** SOURCE MATERIAL follows **

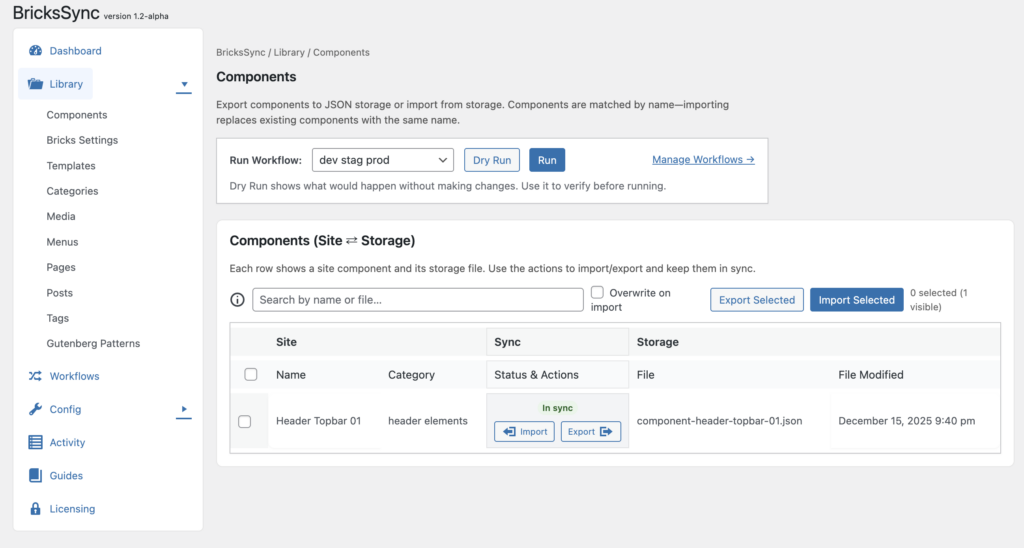The image size is (1024, 548).
Task: Click the info icon beside search box
Action: pos(238,300)
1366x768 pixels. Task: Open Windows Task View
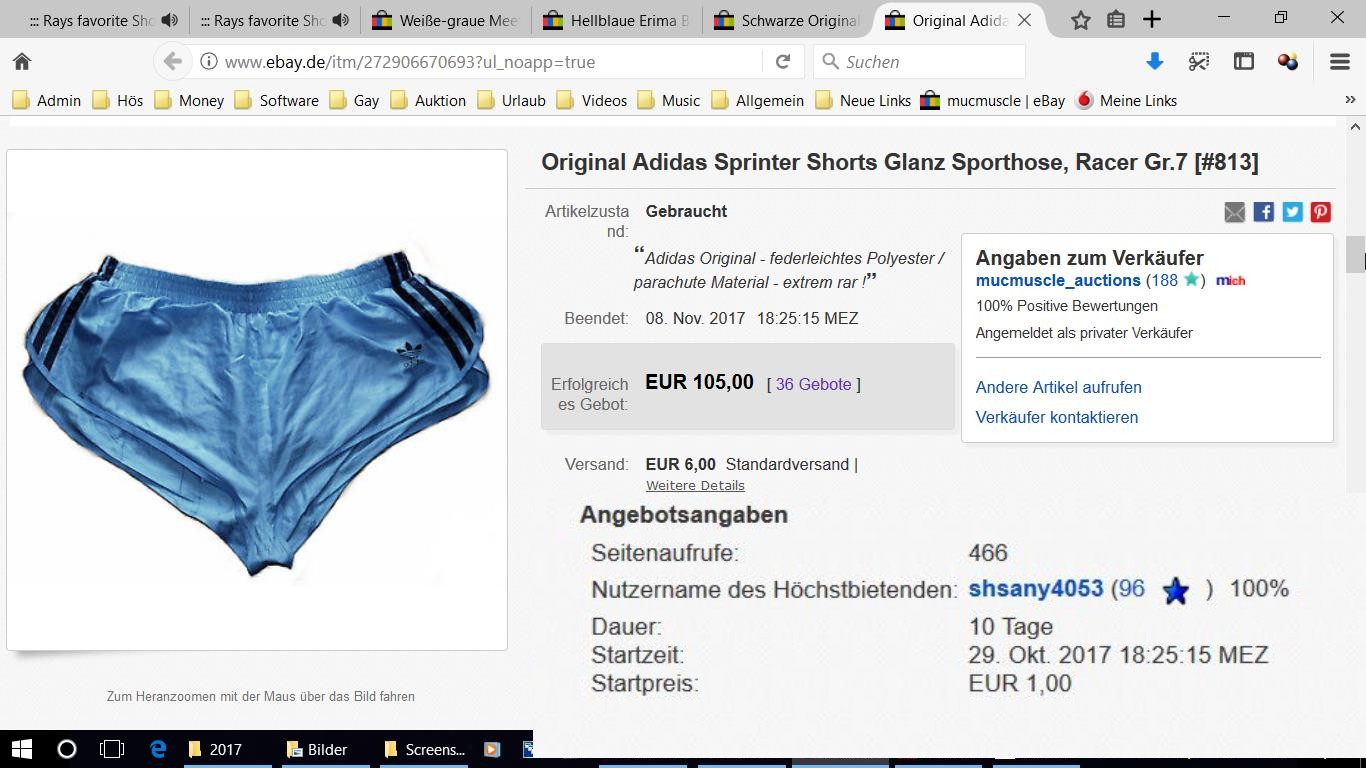(x=112, y=749)
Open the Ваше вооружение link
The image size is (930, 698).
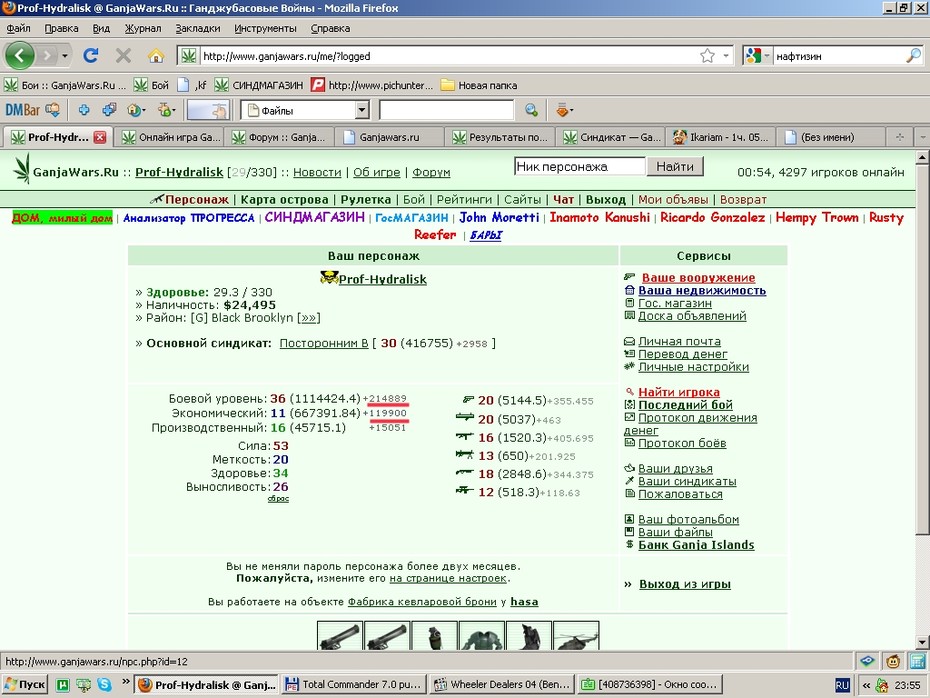(698, 278)
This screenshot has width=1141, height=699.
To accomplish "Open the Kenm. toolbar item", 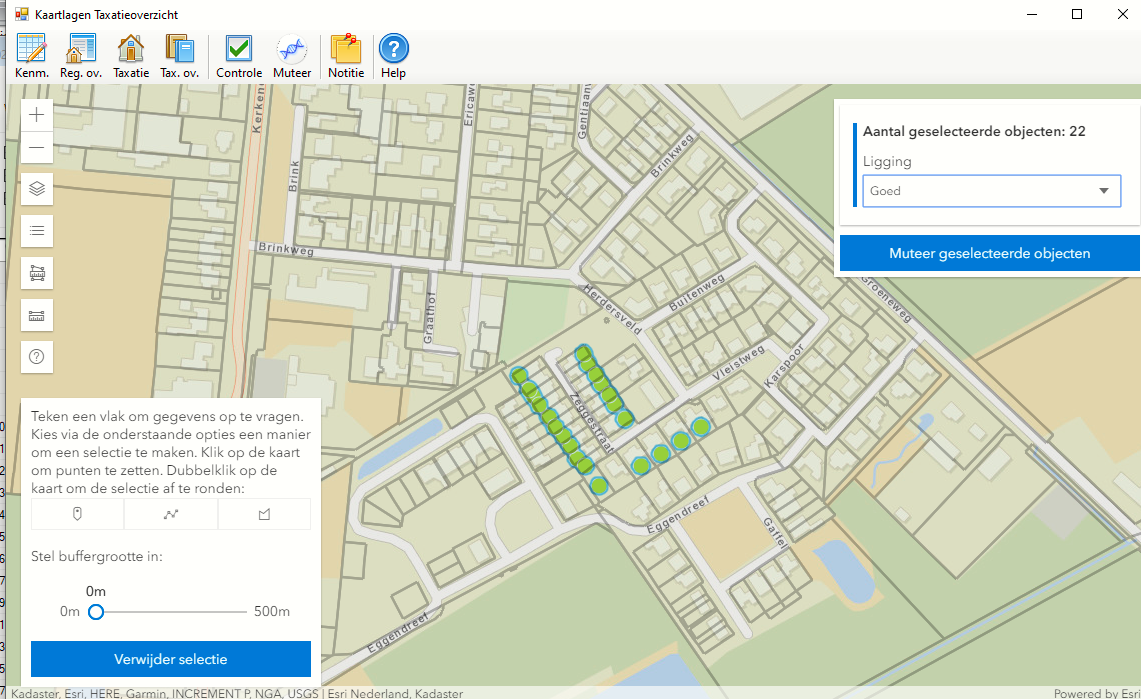I will pyautogui.click(x=31, y=56).
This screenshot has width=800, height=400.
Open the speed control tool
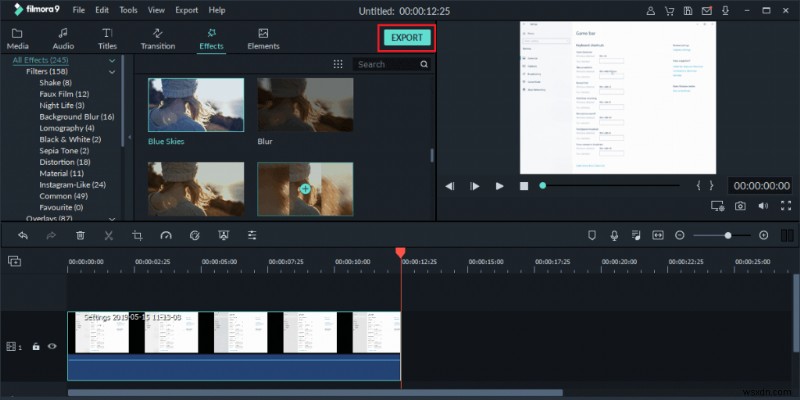click(165, 235)
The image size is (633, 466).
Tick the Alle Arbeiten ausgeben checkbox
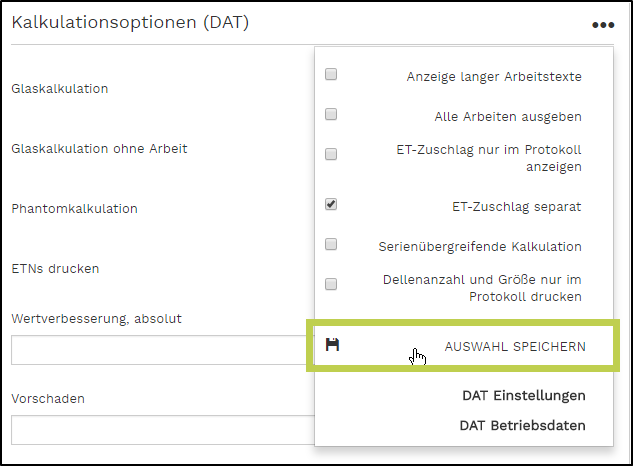pos(331,114)
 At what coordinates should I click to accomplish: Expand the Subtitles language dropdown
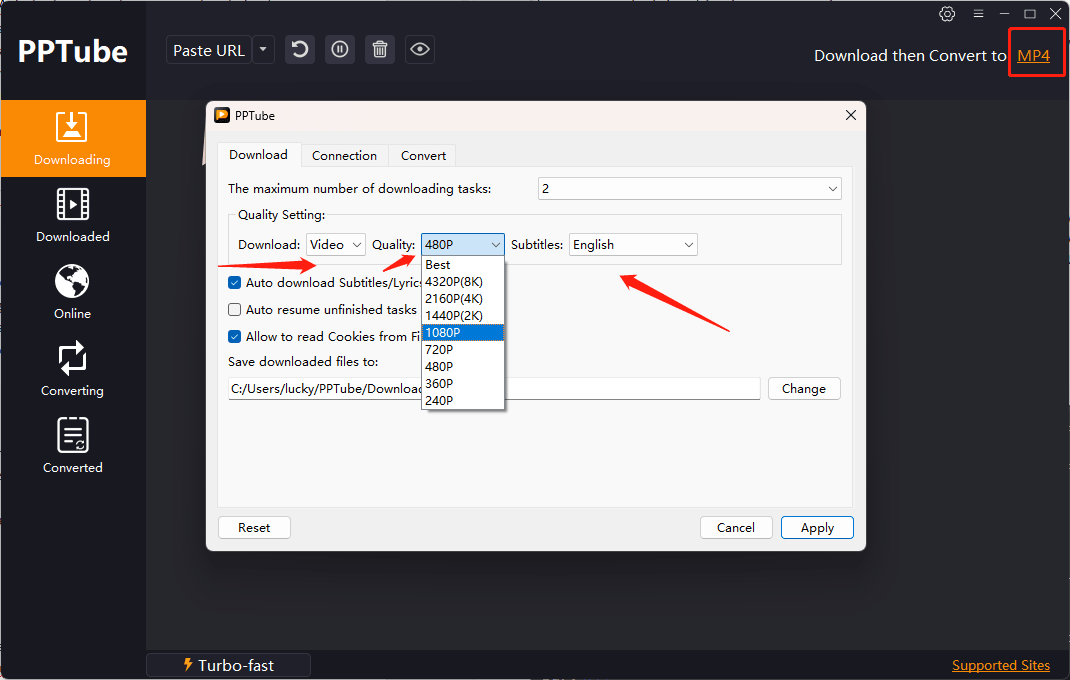coord(633,245)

** End of SOURCE MATERIAL **

__ACTION ITEM__
All lines of the entries containing the string "screenshot" must be shown in full.

__TASK OUTPUT__
This screenshot has width=1141, height=699.
This screenshot has width=800, height=400.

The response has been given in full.